--- START ---

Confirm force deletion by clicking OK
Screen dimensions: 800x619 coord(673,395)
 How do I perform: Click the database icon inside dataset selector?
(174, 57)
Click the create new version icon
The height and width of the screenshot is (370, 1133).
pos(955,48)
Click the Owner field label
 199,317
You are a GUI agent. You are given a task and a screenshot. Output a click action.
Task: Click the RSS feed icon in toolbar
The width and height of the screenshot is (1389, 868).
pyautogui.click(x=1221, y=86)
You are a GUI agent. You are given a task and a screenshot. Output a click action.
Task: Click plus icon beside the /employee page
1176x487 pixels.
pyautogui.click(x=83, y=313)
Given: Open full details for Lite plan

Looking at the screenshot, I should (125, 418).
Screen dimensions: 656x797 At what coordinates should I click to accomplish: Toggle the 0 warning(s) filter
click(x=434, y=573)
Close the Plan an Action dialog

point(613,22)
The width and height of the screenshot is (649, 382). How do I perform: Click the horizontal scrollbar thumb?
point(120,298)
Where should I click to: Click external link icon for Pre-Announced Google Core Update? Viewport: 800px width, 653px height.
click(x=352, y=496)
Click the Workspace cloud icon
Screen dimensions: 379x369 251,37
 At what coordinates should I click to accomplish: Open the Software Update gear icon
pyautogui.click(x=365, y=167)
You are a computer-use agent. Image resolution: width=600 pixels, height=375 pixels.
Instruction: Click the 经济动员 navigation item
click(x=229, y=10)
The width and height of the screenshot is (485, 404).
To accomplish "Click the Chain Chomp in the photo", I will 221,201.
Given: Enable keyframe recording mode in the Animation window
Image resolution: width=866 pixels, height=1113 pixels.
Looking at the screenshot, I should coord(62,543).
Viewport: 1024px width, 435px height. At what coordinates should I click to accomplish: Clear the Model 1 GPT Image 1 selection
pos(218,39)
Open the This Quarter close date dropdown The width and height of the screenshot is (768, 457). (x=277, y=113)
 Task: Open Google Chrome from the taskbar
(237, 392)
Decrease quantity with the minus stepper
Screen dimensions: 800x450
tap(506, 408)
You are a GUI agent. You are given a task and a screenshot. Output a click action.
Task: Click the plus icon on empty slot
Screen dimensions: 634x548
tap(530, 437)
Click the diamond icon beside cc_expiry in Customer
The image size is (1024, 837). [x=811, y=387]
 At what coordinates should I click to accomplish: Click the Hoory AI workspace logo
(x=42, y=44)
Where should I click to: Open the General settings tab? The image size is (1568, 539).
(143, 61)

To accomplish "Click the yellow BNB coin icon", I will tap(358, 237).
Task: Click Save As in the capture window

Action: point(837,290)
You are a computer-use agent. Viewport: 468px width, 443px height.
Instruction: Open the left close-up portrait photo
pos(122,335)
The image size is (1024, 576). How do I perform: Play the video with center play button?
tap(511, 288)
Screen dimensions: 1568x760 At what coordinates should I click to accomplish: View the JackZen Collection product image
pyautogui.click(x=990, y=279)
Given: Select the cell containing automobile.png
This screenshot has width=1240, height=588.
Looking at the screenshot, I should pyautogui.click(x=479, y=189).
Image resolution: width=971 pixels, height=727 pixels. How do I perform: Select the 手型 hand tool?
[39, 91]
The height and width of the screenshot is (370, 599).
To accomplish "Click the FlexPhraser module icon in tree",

--- END ---

» How to complete this task
With the material above as the source, restate each line word for word.

» Task output
Confirm force deletion by clicking OK
Screen dimensions: 800x619 coord(673,395)
 How do I perform: Click the database icon inside dataset selector?
(174, 57)
Click the create new version icon
The height and width of the screenshot is (370, 1133).
pos(955,48)
Click the Owner field label
 199,317
You are a GUI agent. You are given a task and a screenshot. Output a click action.
Task: Click the RSS feed icon in toolbar
The width and height of the screenshot is (1389, 868).
pyautogui.click(x=1221, y=86)
You are a GUI agent. You are given a task and a screenshot. Output a click action.
Task: Click plus icon beside the /employee page
1176x487 pixels.
pyautogui.click(x=83, y=313)
Given: Open full details for Lite plan

Looking at the screenshot, I should (125, 418).
Screen dimensions: 656x797 At what coordinates should I click to accomplish: Toggle the 0 warning(s) filter
click(x=434, y=573)
Close the Plan an Action dialog

point(613,22)
The width and height of the screenshot is (649, 382). How do I perform: Click the horizontal scrollbar thumb?
point(120,298)
Where should I click to: Click external link icon for Pre-Announced Google Core Update? Viewport: 800px width, 653px height.
click(x=352, y=496)
Click the Workspace cloud icon
Screen dimensions: 379x369 251,37
 At what coordinates should I click to accomplish: Open the Software Update gear icon
pyautogui.click(x=365, y=167)
You are a computer-use agent. Image resolution: width=600 pixels, height=375 pixels.
Instruction: Click the 经济动员 navigation item
click(x=229, y=10)
The width and height of the screenshot is (485, 404).
To accomplish "Click the Chain Chomp in the photo", I will 221,201.
Given: Enable keyframe recording mode in the Animation window
Image resolution: width=866 pixels, height=1113 pixels.
Looking at the screenshot, I should coord(62,543).
Viewport: 1024px width, 435px height. At what coordinates should I click to accomplish: Clear the Model 1 GPT Image 1 selection
pos(218,39)
Open the This Quarter close date dropdown The width and height of the screenshot is (768, 457). (x=277, y=113)
 Task: Open Google Chrome from the taskbar
(237, 392)
Decrease quantity with the minus stepper
Screen dimensions: 800x450
tap(506, 408)
You are a GUI agent. You are given a task and a screenshot. Output a click action.
Task: Click the plus icon on empty slot
Screen dimensions: 634x548
tap(530, 437)
Click the diamond icon beside cc_expiry in Customer
The image size is (1024, 837). [x=811, y=387]
 At what coordinates should I click to accomplish: Click the Hoory AI workspace logo
(x=42, y=44)
Where should I click to: Open the General settings tab? The image size is (1568, 539).
(143, 61)

To accomplish "Click the yellow BNB coin icon", I will tap(358, 237).
Task: Click Save As in the capture window

Action: point(837,290)
You are a computer-use agent. Viewport: 468px width, 443px height.
Instruction: Open the left close-up portrait photo
pos(122,335)
The image size is (1024, 576). How do I perform: Play the video with center play button?
tap(511, 288)
Screen dimensions: 1568x760 At what coordinates should I click to accomplish: View the JackZen Collection product image
pyautogui.click(x=990, y=279)
Given: Select the cell containing automobile.png
This screenshot has width=1240, height=588.
Looking at the screenshot, I should pyautogui.click(x=479, y=189).
Image resolution: width=971 pixels, height=727 pixels. How do I perform: Select the 手型 hand tool?
[39, 91]
The height and width of the screenshot is (370, 599).
To accomplish "Click the FlexPhraser module icon in tree",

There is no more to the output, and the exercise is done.